Each row represents one last name:
- Column 1: Kanji
- Column 2: Estimated population
- Column 3: Hiragana reading
- Column 4: Romaji (Hepburn)

Example:
```
佐藤,1887000,さとう,satou
```

## Usage

### Basic Usage

```python
from japanese_personal_name_dataset import load_dataset

# Load the dataset (default: full version)
man_names, woman_names = load_dataset()

# Access male names
print(man_names['たろう'])
# Output: {'en': 'tarou', 'kanji': ['多朗', '多郎', '太朗', '太郎', '大郎']}

# Access female names
print(woman_names['はなこ'])
# Output: {'en': 'hanako', 'kanji': ['花子', '華子', ...]}
```

### Load Optimized Dataset (Popular Names Only)

```python
# Load only popular names
man_names, woman_names = load_dataset(kind='opti')
print(f"Male names: {len(man_names)} types")    # 703 types
print(f"Female names: {len(woman_names)} types")  # 241 types
```

### Include Last Names

```python
# Load with last names
man_names, woman_names, last_names = load_dataset(include_last_names=True)

# Access last name data
print(last_names['佐藤'])
# Output: {'reading': 'さとう', 'en': 'satou', 'count': 1887000}
```

### Using Utility Functions

```python
from japanese_personal_name_dataset import (
    generate_random_name,
    generate_random_full_name,
    search_by_reading,
    search_by_kanji,
    get_last_names,
    is_valid_name,
)

# Generate random name
name = generate_random_name(gender='male')
print(name)  # Example: Taro

# Generate random full name with reading
full_name, reading = generate_random_full_name(gender='female', return_reading=True)
print(f"{full_name} ({reading})")  # Example: Sato Hanako (satou hanako)
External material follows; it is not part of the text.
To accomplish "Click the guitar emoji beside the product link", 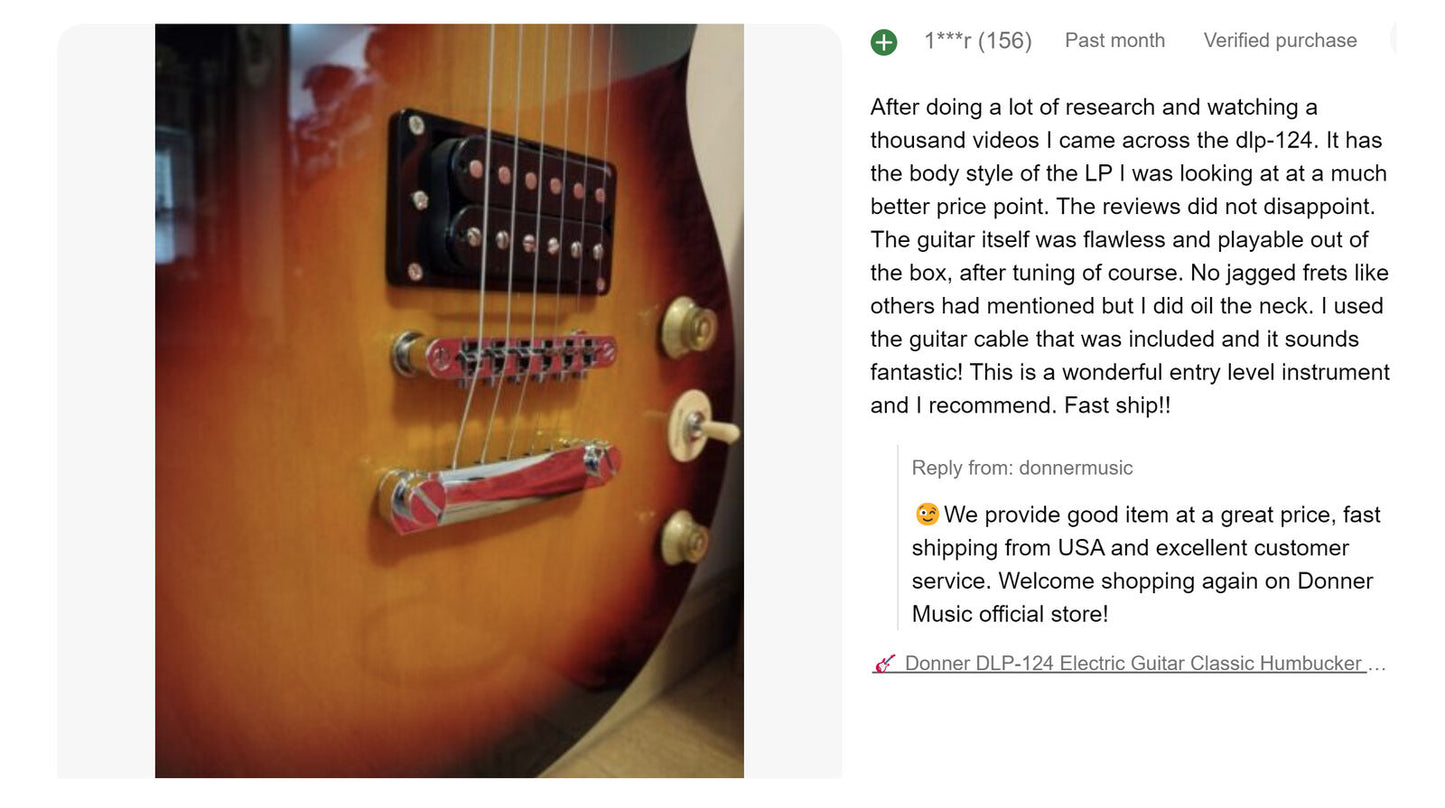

# Search by reading (partial match / LIKE search)
results = search_by_reading('kou', partial=True, gender='male')
for r in results[:3]:
    print(f"{r['reading']} ({r['romaji']}): {', '.join(r['kanji'][:3])}")
# Example: kouji (kouji): Koji, Takaji, Yukiharu

# Search by kanji (names containing '子')
results = search_by_kanji('子', partial=True, gender='female')
print(f"Names containing '子': {len(results)} results")
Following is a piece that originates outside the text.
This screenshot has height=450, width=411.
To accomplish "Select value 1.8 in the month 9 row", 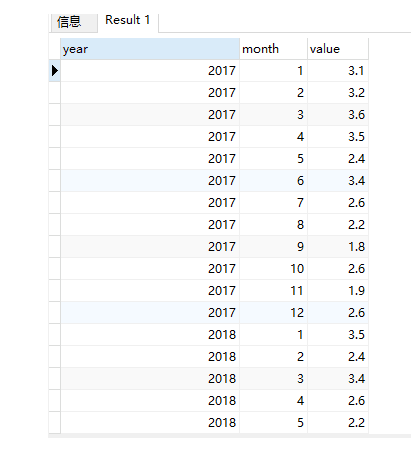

# Get top 10 most common last names
top_10 = get_last_names(limit=10)
for i, name in enumerate(top_10, 1):
    print(f"{i}. {name['kanji']} ({name['reading']}) - {name['count']:,} people")

# Validate name
if is_valid_name('太郎', 'たろう'):
    print("太郎 (tarou) is a valid combination")
```

## Use Cases

- Test data generation for web applications
- Name validation and normalization
- Japanese language learning tools
- Data science and statistical analysis
- Game development (character name generation)

## Dataset Statistics

### Number of Names

| Type | Count |
|------|-------|
| Male first names (original) | 5,678 |
| Male first names (optimized) | 703 |
| Female first names (original) | 3,346 |
| Female first names (optimized) | 241 |
| Last names | 2,000 |

### Kanji Variations (per reading)

For original datasets:
- Male names: avg 10 variations, max 447
- Female names: avg 11 variations, max 398

For optimized datasets:
- Male names: avg 45 variations, max 447
- Female names: avg 51 variations, max 291

## Data Format

- File format: CSV
- Character encoding: UTF-8
- Line endings: LF
- Romaji system: Hepburn romanization

## License

MIT License

## Contributing

Contributions are welcome! Please feel free to submit issues or pull requests.

## References

- [名字由来net (Myoji Yurai Net)](https://myoji-yurai.net/prefectureRanking.htm)

## Disclaimer

While we strive for accuracy, there may be errors in the romanization or kanji variations. This dataset is provided as-is for informational purposes.